* Start Entries supplied *

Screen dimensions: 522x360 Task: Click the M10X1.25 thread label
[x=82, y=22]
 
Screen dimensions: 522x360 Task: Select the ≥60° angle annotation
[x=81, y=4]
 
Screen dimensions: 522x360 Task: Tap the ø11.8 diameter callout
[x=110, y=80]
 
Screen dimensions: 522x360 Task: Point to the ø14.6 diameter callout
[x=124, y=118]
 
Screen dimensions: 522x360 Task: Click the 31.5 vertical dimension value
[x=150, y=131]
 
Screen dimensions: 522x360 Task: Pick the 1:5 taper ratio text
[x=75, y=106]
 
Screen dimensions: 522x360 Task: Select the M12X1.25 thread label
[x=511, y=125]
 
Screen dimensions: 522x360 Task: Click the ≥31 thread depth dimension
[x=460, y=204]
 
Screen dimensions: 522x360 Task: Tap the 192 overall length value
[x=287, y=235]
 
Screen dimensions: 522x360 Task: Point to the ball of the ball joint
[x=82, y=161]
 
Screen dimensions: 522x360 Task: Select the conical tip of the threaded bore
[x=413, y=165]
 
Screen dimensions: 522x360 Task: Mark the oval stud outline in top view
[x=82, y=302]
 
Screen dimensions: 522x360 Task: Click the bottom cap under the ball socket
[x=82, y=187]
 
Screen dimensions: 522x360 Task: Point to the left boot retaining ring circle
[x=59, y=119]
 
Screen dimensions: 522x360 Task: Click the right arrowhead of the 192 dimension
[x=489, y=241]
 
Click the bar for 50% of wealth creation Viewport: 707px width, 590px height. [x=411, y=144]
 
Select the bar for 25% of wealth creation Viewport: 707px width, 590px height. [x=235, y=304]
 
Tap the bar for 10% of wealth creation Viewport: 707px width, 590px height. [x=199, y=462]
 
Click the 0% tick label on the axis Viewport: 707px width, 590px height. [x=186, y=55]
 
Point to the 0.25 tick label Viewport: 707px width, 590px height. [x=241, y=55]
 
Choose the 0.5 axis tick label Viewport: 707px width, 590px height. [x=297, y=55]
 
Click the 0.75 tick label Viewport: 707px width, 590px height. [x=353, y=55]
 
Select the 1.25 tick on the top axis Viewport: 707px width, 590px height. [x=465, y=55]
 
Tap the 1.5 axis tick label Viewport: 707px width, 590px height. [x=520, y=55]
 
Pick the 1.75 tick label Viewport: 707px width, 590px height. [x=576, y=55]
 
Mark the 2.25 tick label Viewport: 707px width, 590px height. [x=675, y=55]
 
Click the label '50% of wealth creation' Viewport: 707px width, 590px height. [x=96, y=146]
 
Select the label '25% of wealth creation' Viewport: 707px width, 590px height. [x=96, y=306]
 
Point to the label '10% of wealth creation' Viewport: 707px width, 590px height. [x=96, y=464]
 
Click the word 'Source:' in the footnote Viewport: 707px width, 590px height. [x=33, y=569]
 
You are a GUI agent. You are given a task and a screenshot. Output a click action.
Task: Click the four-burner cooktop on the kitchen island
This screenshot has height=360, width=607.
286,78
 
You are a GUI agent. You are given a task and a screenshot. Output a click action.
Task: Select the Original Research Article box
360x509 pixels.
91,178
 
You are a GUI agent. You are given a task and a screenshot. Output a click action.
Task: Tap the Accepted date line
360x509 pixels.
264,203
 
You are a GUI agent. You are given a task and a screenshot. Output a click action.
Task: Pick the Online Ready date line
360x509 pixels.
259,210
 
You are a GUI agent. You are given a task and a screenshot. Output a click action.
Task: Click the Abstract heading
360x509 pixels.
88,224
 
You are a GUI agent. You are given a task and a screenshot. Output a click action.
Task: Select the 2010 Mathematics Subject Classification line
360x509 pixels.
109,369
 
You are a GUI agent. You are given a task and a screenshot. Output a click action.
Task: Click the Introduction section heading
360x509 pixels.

* End Entries supplied *

## Exercise requirements
Count the lines in the material above that contain the string "ball". Reply with the number only.

## Result of the task
2